Top of Working data
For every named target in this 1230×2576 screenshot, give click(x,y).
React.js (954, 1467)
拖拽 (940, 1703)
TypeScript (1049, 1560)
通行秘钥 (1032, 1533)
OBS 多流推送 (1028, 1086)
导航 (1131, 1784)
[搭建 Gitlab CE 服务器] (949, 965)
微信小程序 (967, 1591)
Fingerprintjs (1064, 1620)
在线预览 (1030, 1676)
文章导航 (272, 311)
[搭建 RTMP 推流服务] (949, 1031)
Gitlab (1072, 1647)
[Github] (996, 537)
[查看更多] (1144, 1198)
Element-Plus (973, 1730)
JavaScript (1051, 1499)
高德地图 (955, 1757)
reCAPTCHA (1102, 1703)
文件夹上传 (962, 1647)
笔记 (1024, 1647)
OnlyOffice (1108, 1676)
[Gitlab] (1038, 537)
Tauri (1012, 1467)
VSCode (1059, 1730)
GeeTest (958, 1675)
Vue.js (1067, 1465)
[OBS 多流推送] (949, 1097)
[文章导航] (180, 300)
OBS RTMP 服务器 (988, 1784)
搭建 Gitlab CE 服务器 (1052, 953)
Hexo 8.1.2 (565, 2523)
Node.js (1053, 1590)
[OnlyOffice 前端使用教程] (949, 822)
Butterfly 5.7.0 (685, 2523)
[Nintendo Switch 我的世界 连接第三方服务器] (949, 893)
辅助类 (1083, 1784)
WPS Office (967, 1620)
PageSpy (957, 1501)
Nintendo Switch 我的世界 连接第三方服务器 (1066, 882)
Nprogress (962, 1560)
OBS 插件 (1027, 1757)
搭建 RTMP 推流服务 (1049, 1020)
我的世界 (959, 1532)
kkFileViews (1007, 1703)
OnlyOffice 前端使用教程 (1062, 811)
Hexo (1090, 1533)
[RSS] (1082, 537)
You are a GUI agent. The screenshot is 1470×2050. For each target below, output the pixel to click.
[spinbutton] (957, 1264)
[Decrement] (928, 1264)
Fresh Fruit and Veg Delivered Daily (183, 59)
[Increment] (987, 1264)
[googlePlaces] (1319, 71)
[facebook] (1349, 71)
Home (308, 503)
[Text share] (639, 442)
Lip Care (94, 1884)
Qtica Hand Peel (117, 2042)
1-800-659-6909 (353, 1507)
Bottom of Working data
*Prompt:* Each line from the one that contains "PageSpy (957, 1501)" through the end of the records must be repeated exactly. No other line belongs in the answer.

*Response area:*
PageSpy (957, 1501)
Nintendo Switch 我的世界 连接第三方服务器 (1066, 882)
Nprogress (962, 1560)
OBS 插件 (1027, 1757)
搭建 RTMP 推流服务 (1049, 1020)
我的世界 (959, 1532)
kkFileViews (1007, 1703)
OnlyOffice 前端使用教程 (1062, 811)
Hexo (1090, 1533)
[RSS] (1082, 537)
You are a GUI agent. The screenshot is 1470×2050. For each target below, output the pixel to click.
[spinbutton] (957, 1264)
[Decrement] (928, 1264)
Fresh Fruit and Veg Delivered Daily (183, 59)
[Increment] (987, 1264)
[googlePlaces] (1319, 71)
[facebook] (1349, 71)
Home (308, 503)
[Text share] (639, 442)
Lip Care (94, 1884)
Qtica Hand Peel (117, 2042)
1-800-659-6909 (353, 1507)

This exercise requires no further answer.